GIVEN PASSAGE
The World Bank says that any new adverse development could further push the global economy into recession. this includes higher-than-expected inflation rates, abrupt rises in interest rates to contain it, a resurgence of the COVID-19 pandemic, or escalating geopolitical tensions.
Growth in emerging markets and
developing economies will be hit hard over the next two years, according to the
World Bank’s latest Global Economic Prospects report.
Globally, growth continues to
slow sharply due to rising inflation and interest rates, reduced investment,
and supply disruptions caused by Russia’s full-scale invasion of Ukraine.
The World Bank says that any new
adverse development could further push the global economy into recession. this
includes higher-than-expected inflation rates, abrupt rises in interest rates
to contain it, a resurgence of the COVID-19 pandemic, or escalating
geopolitical tensions.
Yet, faced with extremely high
government debt levels and rising interest rates advanced economies are
absorbing global capital. Per-capita income growth in emerging markets and
developing economies is projected to average 2.8 per cent, a full percentage
point lower than the 2010-2019 average.
In Sub-Saharan Africa, which
accounts for about 60 per cent of the world’s extremely poor, growth in per
capita income over 2023-24 is expected to average just 1.2 per cent, a rate
that could cause poverty rates to rise, not fall.
“The crisis facing development is
intensifying as the global growth outlook deteriorates,” said World Bank Group
President, David Malpass.

AVAILABLE DATA
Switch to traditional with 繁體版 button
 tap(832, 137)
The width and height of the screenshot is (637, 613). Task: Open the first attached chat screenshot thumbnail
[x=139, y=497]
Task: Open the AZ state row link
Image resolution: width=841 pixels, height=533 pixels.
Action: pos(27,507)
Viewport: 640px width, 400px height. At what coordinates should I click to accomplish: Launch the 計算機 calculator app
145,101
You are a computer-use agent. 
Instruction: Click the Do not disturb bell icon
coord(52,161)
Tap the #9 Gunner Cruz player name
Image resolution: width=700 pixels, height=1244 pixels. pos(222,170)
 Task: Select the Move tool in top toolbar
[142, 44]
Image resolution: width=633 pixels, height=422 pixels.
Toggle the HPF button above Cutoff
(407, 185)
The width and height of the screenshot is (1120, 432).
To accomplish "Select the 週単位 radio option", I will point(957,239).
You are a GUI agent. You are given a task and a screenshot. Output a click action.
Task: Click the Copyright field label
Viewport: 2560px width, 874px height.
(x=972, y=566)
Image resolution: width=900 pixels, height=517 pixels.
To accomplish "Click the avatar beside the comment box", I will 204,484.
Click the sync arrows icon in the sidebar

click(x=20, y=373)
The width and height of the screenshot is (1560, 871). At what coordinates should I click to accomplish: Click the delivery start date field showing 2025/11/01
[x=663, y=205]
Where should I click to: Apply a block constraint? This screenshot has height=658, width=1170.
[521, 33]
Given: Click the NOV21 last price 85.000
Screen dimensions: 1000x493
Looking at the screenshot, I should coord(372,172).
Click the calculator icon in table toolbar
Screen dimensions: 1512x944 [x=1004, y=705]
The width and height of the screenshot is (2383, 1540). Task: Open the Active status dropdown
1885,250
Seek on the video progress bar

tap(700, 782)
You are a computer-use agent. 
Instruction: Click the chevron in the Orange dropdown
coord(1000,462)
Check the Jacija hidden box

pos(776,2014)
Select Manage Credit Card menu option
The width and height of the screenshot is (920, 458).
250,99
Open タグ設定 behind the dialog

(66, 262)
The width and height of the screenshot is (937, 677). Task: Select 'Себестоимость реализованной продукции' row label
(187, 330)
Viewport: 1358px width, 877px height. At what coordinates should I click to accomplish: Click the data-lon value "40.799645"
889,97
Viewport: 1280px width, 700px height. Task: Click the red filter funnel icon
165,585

HOW TO COMPLETE THIS TASK
Using the passage on the global growth outlook, answer these:
(a) Which World Bank report does the passage cite?
(b) What average per-capita income growth is projected for emerging markets and developing economies?
(c) About what share of the world's extremely poor lives in Sub-Saharan Africa?

TASK RESULT
(a) The Global Economic Prospects report.
(b) 2.8 percent, a full percentage point below the 2010-2019 average.
(c) About 60 percent.